→ **Exercise brief**:
Go through the entries, filter for the word "agent", and copy every line that has it.

↓

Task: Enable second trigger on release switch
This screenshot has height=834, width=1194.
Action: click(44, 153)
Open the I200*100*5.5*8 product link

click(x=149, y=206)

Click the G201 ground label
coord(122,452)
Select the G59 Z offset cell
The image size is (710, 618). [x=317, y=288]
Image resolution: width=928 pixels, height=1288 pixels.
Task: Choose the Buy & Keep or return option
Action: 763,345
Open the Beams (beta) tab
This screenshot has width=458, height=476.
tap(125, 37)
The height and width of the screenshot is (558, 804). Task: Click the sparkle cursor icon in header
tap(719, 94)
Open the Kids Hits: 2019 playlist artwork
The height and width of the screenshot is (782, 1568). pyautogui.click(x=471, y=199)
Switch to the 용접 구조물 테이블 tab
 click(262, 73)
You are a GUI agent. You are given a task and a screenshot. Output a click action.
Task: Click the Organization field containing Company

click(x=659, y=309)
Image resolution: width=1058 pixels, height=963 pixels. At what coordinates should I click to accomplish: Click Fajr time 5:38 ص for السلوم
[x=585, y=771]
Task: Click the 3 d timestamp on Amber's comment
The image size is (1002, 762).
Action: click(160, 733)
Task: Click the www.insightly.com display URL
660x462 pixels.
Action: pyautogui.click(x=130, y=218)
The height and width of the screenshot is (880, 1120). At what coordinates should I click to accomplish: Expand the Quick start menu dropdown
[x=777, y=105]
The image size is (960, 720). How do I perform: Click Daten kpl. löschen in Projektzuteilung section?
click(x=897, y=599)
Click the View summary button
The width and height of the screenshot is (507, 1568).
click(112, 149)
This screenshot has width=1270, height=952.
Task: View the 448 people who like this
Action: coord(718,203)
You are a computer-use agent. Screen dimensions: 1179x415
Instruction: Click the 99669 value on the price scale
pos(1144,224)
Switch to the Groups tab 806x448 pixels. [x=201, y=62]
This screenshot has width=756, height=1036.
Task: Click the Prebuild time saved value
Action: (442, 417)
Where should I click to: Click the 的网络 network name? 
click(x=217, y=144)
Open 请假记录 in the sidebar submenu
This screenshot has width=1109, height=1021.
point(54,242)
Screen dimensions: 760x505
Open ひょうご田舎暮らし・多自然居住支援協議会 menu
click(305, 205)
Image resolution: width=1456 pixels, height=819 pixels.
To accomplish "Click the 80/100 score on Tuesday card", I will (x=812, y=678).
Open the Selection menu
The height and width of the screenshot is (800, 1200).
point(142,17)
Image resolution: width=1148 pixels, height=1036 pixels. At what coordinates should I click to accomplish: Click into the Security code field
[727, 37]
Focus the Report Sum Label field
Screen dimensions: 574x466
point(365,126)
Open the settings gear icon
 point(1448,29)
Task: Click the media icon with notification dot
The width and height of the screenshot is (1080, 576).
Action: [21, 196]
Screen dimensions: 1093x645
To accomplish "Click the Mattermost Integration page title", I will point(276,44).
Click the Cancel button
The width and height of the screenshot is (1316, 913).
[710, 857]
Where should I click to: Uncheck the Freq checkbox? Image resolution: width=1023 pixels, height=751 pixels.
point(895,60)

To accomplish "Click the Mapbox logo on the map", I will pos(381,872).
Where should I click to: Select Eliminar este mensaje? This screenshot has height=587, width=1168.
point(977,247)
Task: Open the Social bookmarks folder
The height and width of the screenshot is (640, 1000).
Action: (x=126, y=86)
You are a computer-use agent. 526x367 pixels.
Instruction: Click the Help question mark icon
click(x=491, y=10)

↑

→ **Task answer**:
You are a GUI agent. You are given a task and a screenshot. Output a click action.
You are a computer-use agent. Screen dimensions: 1179x415
You are a computer-use agent. 526x367 pixels.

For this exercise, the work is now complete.